Within the records, say how many lines include the word "Select"; the answer should be the number and no more.

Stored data

======

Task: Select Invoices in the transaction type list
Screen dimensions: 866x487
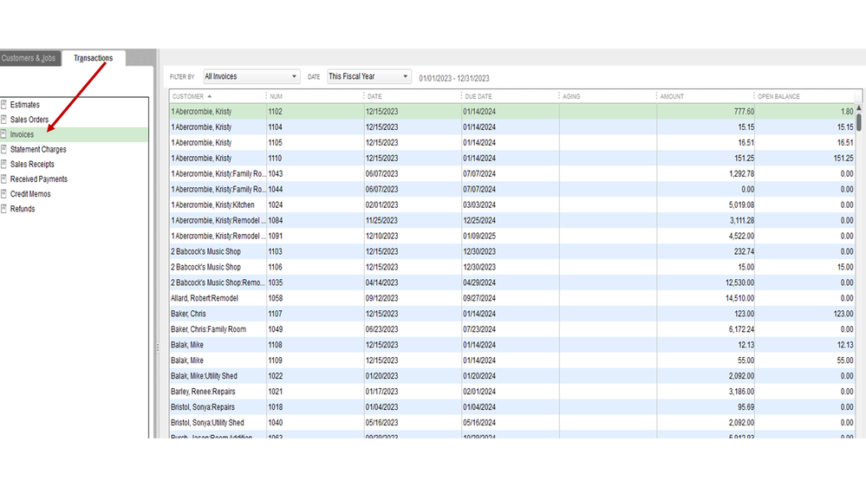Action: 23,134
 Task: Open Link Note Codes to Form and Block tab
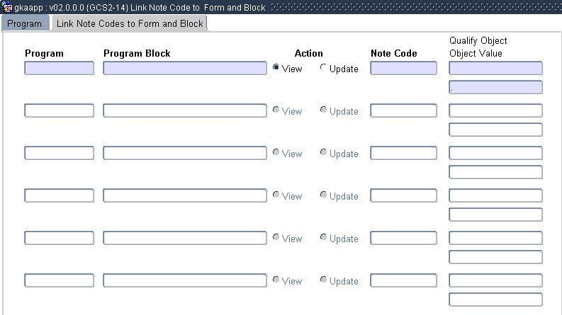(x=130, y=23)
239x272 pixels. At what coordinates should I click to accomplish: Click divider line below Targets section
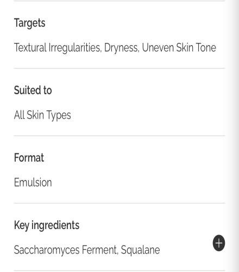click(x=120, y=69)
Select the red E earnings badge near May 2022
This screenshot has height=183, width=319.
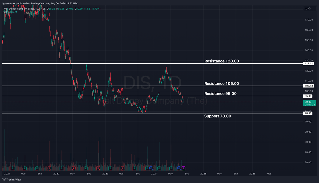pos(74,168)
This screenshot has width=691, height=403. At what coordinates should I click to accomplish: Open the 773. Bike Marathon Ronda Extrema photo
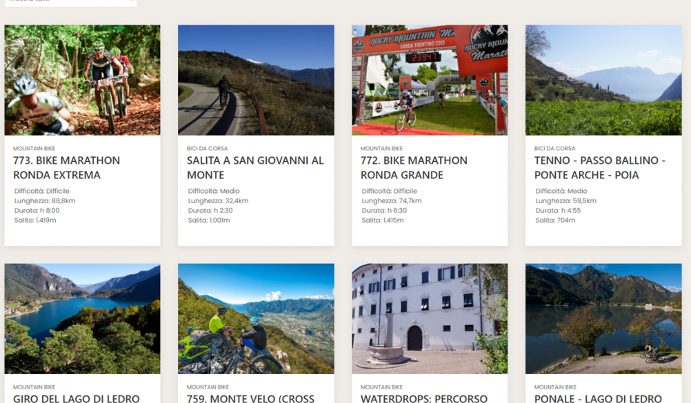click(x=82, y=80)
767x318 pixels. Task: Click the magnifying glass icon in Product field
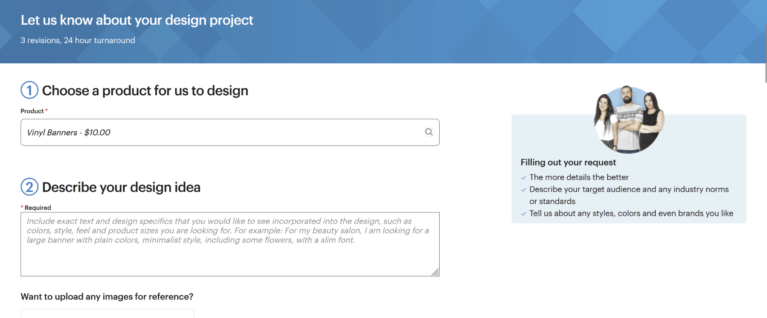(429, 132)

======

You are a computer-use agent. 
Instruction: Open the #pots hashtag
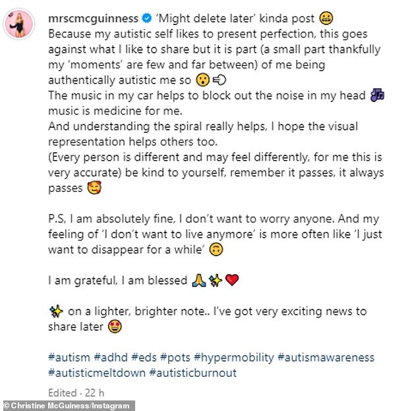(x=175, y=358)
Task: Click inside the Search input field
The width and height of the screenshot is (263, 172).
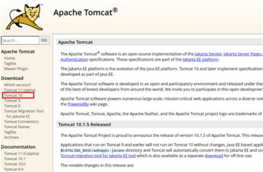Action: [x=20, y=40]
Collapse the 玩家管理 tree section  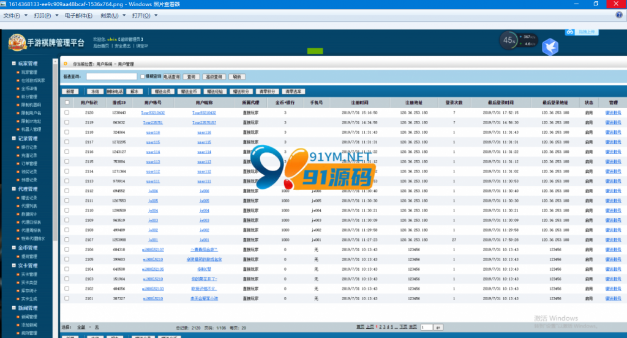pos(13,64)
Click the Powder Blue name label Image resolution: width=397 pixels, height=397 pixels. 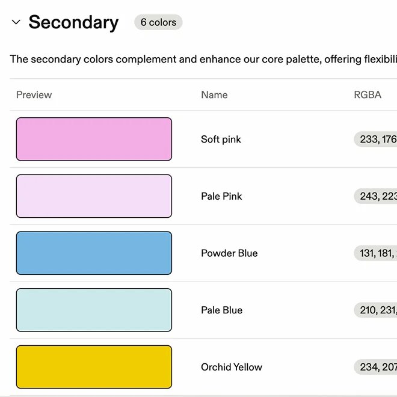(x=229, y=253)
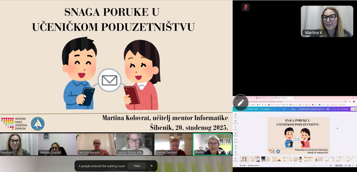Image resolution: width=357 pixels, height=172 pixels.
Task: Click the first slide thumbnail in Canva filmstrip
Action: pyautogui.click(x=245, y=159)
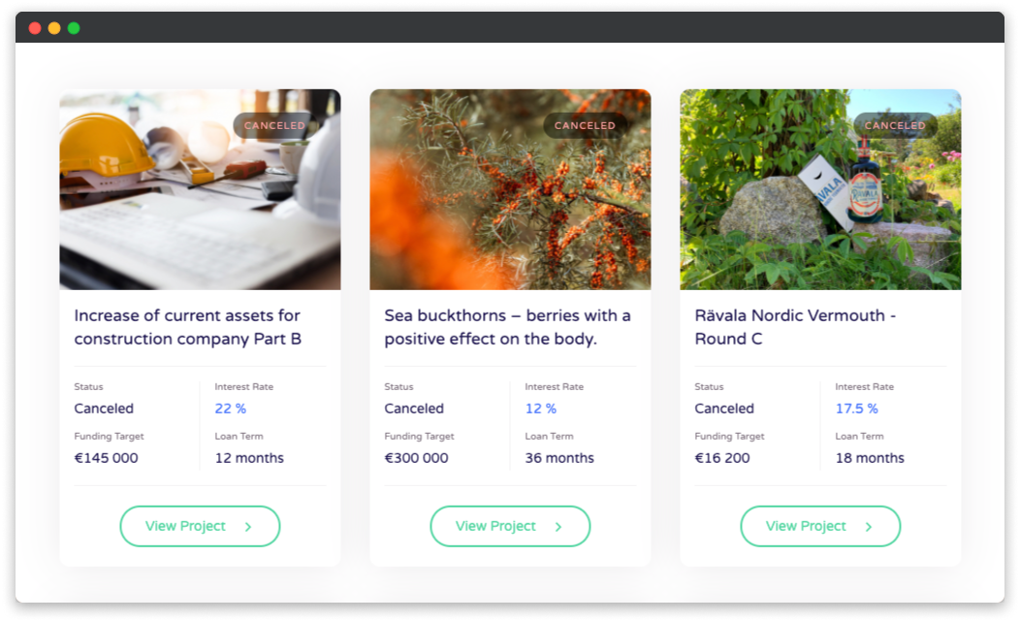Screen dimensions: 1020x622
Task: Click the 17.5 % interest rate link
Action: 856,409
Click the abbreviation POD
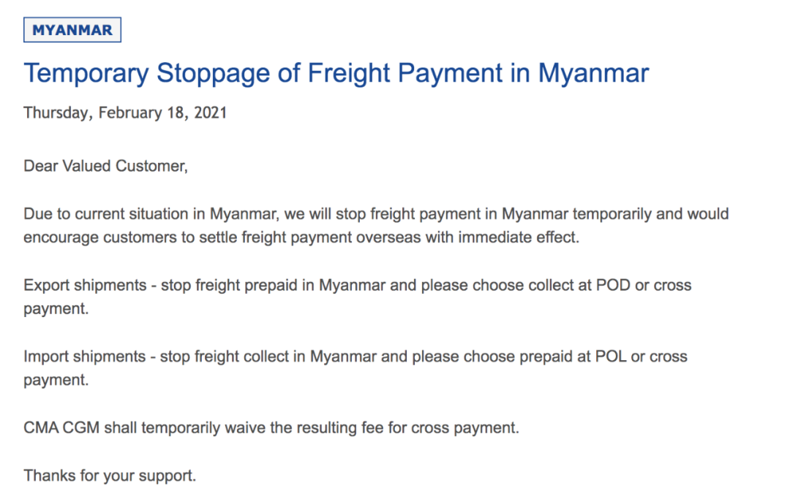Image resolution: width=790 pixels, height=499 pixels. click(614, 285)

======

Response area -
2